Pension drawdowns: why you should forget the 4 percent rule
When it comes to drawing down from your pension, how much is enough? It used to be the “4 percent rule”. An annual drawdown of 4 percent of your pension would see you through 30 years of retirement without you running out of money.
But the popular rule has been brought into question in recent years by several studies. No longer can you withdraw 4 percent of your pension, index this by inflation and be assured your capital will not be exhausted if you accept a 60/40 equity/fixed interest mix. In fact, closer to 3 percent now looks to be the right ballpark.
With the state pushing back retirement ages, and our lifestyles leading more of us to live longer, it’s harder to know where the balance lies between enjoying retirement to its fullest and facing the terrible prospect of funds running out. Working out a safe drawdown is no longer simple.
The solution? Planning. It pays to look at your retirement like a long-term business plan.
Produce a comprehensive financial plan, outlining your inflows of capital and earnings. Detail as best you can your expenditure, and project this forward with assumed rates of return on capital assets (such as your pension). It’s worth doing this to 100 years old.
How income drawdown works:
- You can choose to take up to 25% (a quarter) of your pension pot as a tax-free lump sum.
- You then move the rest into one or more funds that allow you to take an income at times to suit you. – Most people use it to take a regular income.
- The income you receive might be adjusted periodically depending on the performance of your investments.
- There are two main types of income drawdown product:
Flexi-access drawdown – introduced from April 2015, where there is no limit on how much income you can choose to take from your drawdown funds.
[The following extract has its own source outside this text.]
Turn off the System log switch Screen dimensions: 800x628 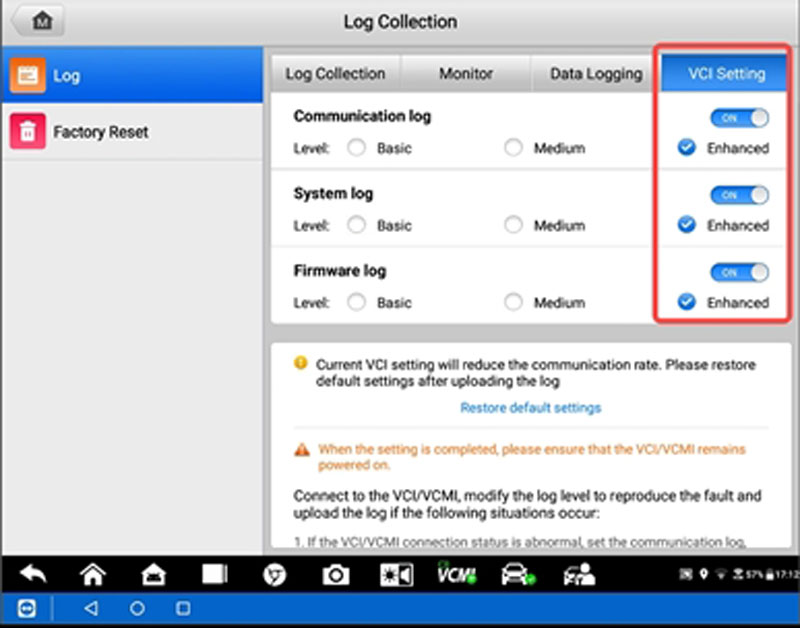click(739, 195)
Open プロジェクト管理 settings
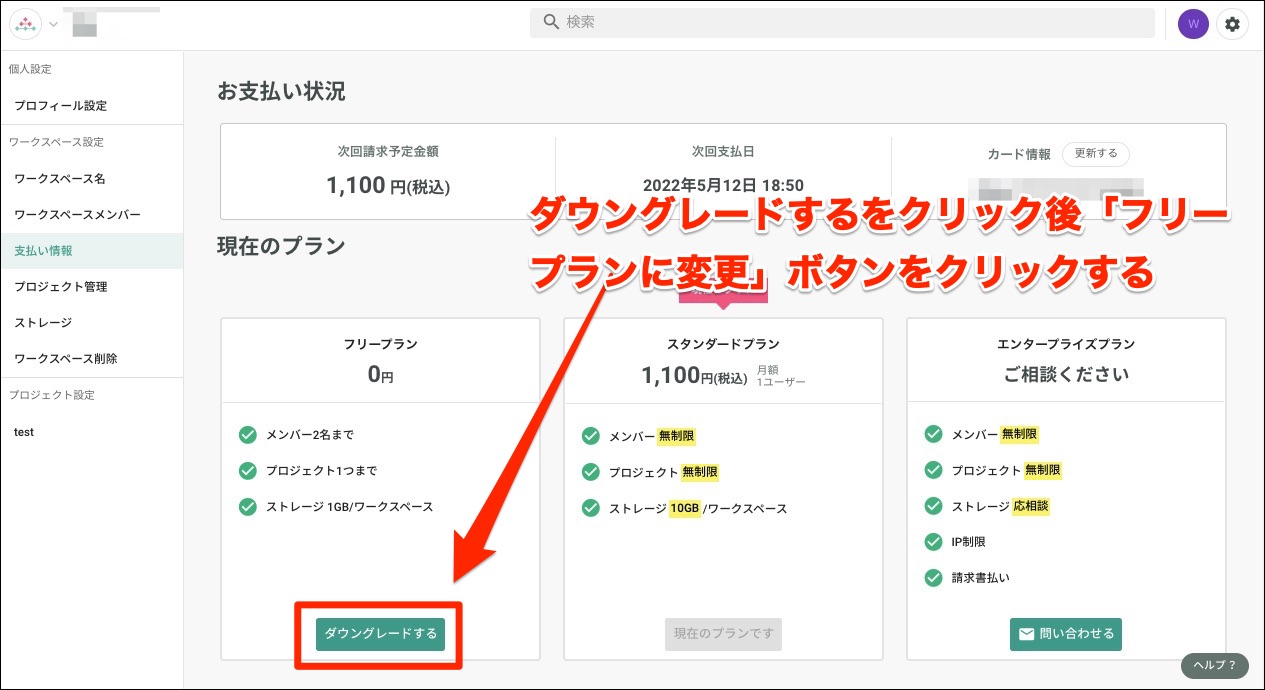The height and width of the screenshot is (690, 1265). tap(63, 286)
Capped drawdown – only available before 6 April 2015 and has limits on the income you can take out; if you’re already in capped drawdown there are new rules about tax relief on future pension savings if you exceed your income cap.
Source: Money Advice Service
Conduct regular pension reviews before and after retirement
In the first 10 years, it’s likely you will want to travel more often and further afield; therefore, your expenditure for travel and leisure is likely to be higher.
The second chapter begins around 75 and involves less travel. When we approach the third chapter, from 85 onwards, we often consider expenditure such as motoring or taxis and medical expenses.